**** Entries provided
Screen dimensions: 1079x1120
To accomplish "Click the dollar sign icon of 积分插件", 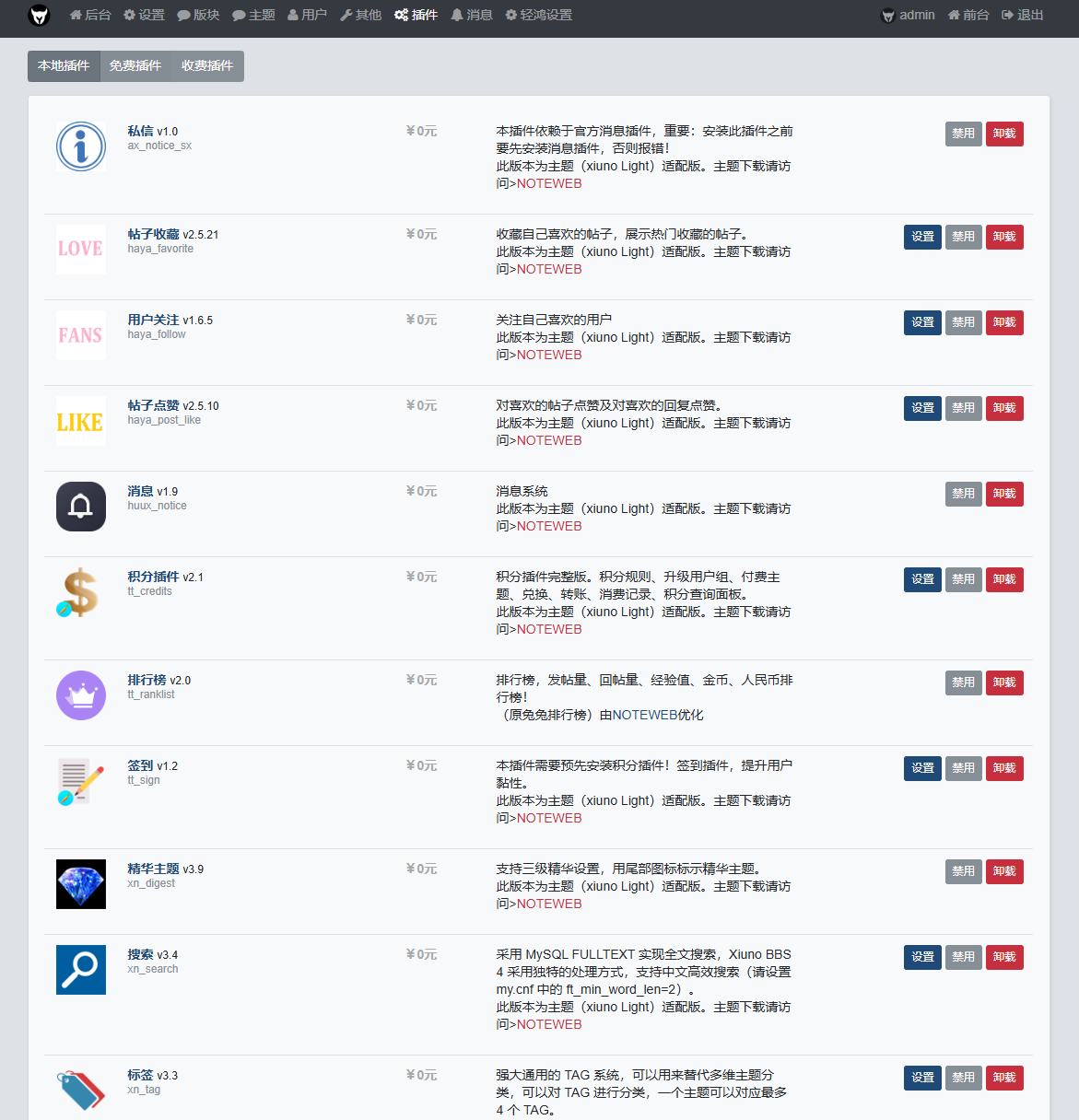I will pyautogui.click(x=81, y=592).
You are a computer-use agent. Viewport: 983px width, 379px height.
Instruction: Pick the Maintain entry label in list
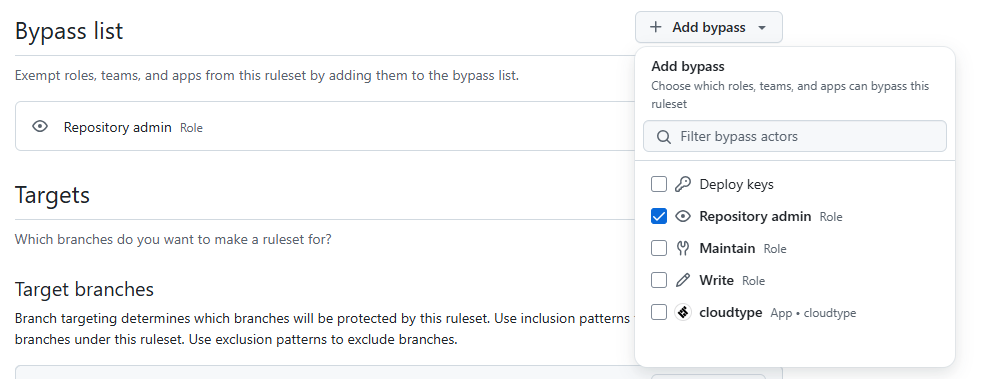[x=727, y=248]
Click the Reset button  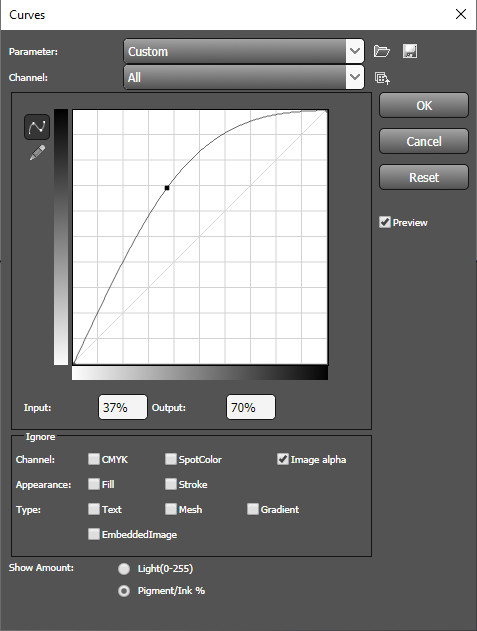[x=424, y=177]
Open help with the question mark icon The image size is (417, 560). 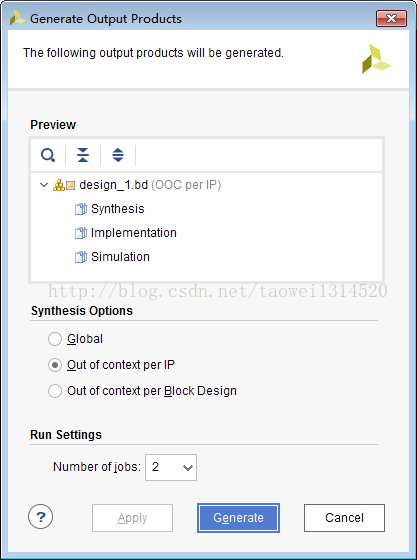tap(40, 516)
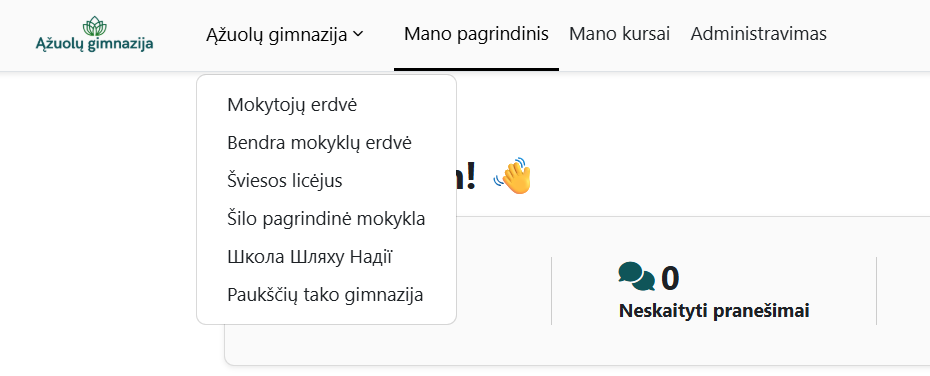This screenshot has width=930, height=376.
Task: Click the Ąžuolų gimnazija dropdown label
Action: [276, 35]
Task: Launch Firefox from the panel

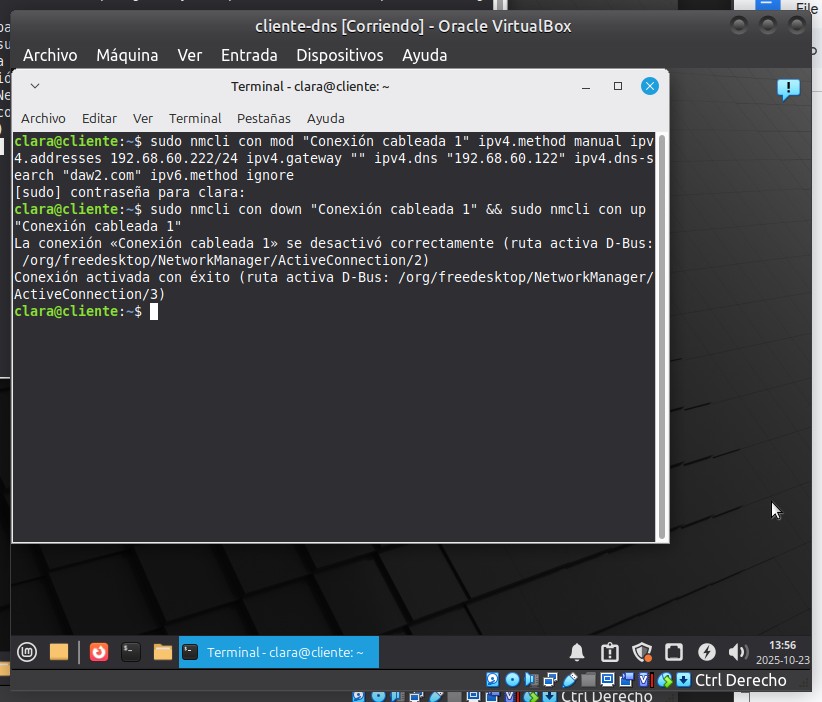Action: click(x=99, y=652)
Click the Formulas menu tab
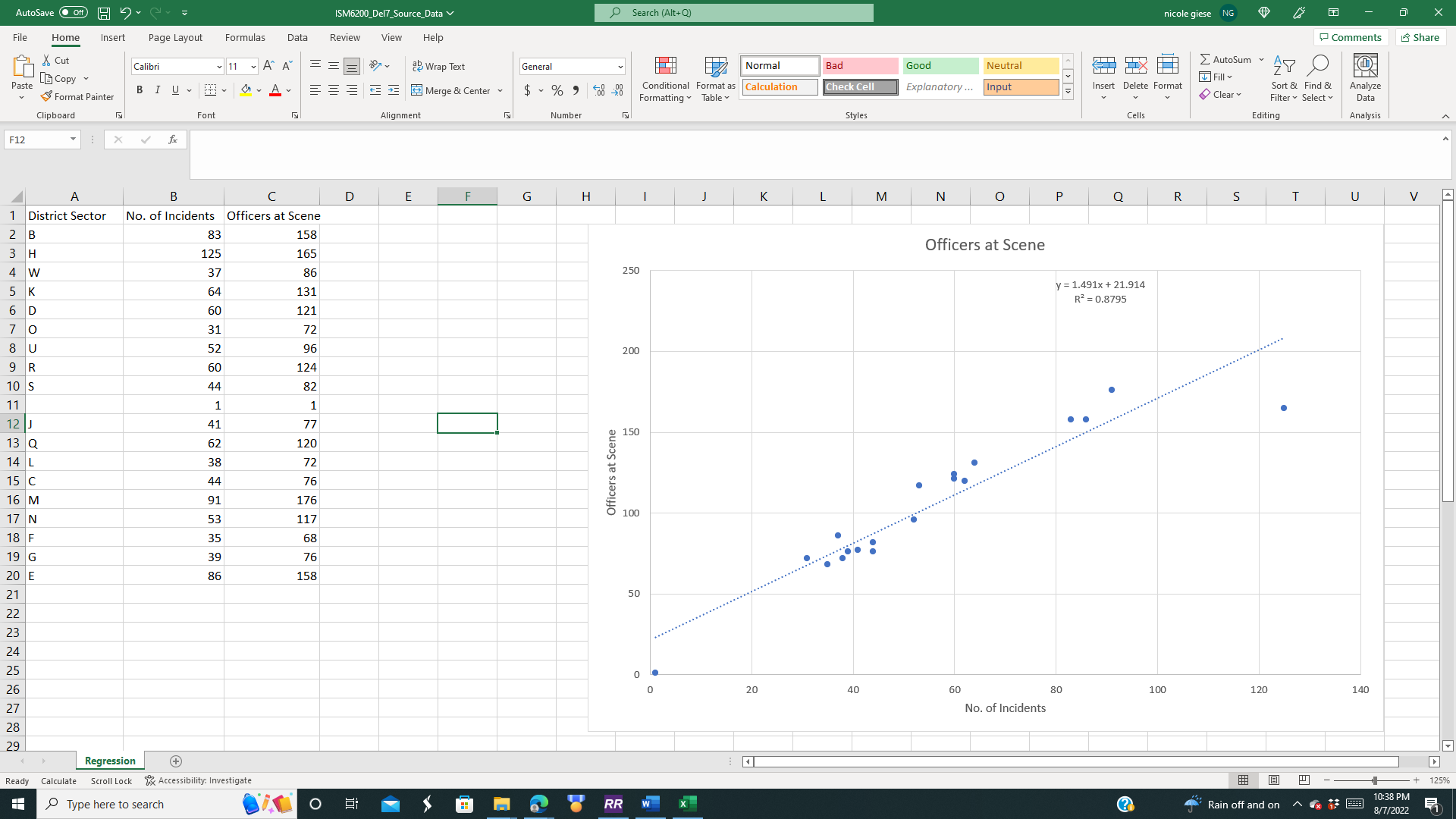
********
_Exercise aim_
Locate each line of the listing above that contains the string "label", and copy those lines in full. Matching is case-sensitive.

_Task output_
Instruction: Pick the Maintain entry label in list
Task: Click the Ąžuolų gimnazija dropdown label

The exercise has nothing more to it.